The British explorer and navigator George Vancouver camped on Ketron Island in May of 1792.

The island's name in the Lushootseed language is saʔilc, meaning "bad rock". The island was originally named "Kittson Island" in English by Charles Wilkes during the Wilkes Expedition of 1838–1842, but was misspelled "Ketron" by his cartographers. The island was named for William Kittson, an employee of the Hudson's Bay Company, who supervised the construction of Fort Nisqually in 1833 and served as its chief factor.

The entire island was bought by an entrepreneur in 1946 with plans to build 200 homes, but this attempt was abandoned due to the cost of a sewer system.

On August 10, 2018, an empty Horizon Air Q400 was stolen from Seattle–Tacoma International Airport and crashed on the southern tip of Ketron Island, killing the sole occupant, Richard Russell, also known as the "Sky King".

==Demographics==

Ketron Island first appeared as a census designated place in the 2010 U.S. census.

Historical population
| Census | Pop. | Note | %± |
| 2010 | 17 |  | — |
| 2020 | 20 |  | 17.6% |
U.S. Decennial Census 2000 2010

===Racial and ethnic composition===

Ketron Island CDP, Washington – Racial and ethnic composition Note: the US Census treats Hispanic/Latino as an ethnic category. This table excludes Latinos from the racial categories and assigns them to a separate category. Hispanics/Latinos may be of any race.
| Race / Ethnicity (NH = Non-Hispanic) | Pop 2010 | Pop 2020 | % 2010 | % 2020 |
|---|---|---|---|---|
| White alone (NH) | 14 | 14 | 82.35% | 70.00% |
| Black or African American alone (NH) | 1 | 0 | 5.88% | 0.00% |
| Native American or Alaska Native alone (NH) | 0 | 0 | 0.00% | 0.00% |
| Asian alone (NH) | 0 | 0 | 0.00% | 0.00% |
| Native Hawaiian or Pacific Islander alone (NH) | 0 | 0 | 0.00% | 0.00% |
| Other race alone (NH) | 1 | 0 | 5.88% | 0.00% |
| Mixed race or Multiracial (NH) | 0 | 4 | 0.00% | 20.00% |
| Hispanic or Latino (any race) | 1 | 2 | 5.88% | 10.00% |
| Total | 17 | 20 | 100.00% | 100.00% |

==Transportation==

Ketron is accessible only by ferry. The Steilacoom/Anderson Island/Ketron Island run is the only one operated by Pierce County. The ferry service to Ketron is available four times per day. The ferry runs between 5:45 AM to 8:00 PM Monday through Sunday.

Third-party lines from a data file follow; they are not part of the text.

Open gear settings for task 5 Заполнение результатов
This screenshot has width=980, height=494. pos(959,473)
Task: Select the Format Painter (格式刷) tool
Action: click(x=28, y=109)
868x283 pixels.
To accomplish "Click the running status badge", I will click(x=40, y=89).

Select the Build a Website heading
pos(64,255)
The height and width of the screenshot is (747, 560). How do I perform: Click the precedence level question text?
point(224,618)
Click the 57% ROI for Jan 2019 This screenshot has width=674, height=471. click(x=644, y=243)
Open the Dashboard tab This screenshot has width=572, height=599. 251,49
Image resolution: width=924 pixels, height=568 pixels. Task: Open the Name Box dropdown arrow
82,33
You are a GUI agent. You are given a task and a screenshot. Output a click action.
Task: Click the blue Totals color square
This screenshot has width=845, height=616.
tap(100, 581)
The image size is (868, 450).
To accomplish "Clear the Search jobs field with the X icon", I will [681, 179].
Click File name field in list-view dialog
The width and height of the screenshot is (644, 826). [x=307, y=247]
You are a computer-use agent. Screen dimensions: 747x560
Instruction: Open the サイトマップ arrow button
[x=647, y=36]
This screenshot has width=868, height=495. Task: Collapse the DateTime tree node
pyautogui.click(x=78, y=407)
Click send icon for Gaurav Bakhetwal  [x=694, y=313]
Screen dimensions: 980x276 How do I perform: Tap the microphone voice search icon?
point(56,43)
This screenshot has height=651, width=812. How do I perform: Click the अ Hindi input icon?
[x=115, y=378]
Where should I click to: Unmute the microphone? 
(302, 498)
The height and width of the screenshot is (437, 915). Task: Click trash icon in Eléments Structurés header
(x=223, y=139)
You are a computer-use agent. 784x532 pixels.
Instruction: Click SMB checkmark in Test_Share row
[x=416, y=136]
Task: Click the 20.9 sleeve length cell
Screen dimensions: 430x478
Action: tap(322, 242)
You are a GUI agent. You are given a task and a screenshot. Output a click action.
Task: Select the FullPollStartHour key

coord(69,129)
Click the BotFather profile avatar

The ferry Steilacoom II was put into service in January 2007 to work side by side with the aging ferry Christine Anderson. The Steilacoom II still serves with the Christine Anderson to transport islanders from both Ketron and Anderson Island.

==Education==
The island is served by the Steilacoom Historical School District. Steilacoom High School is the district's comprehensive high school.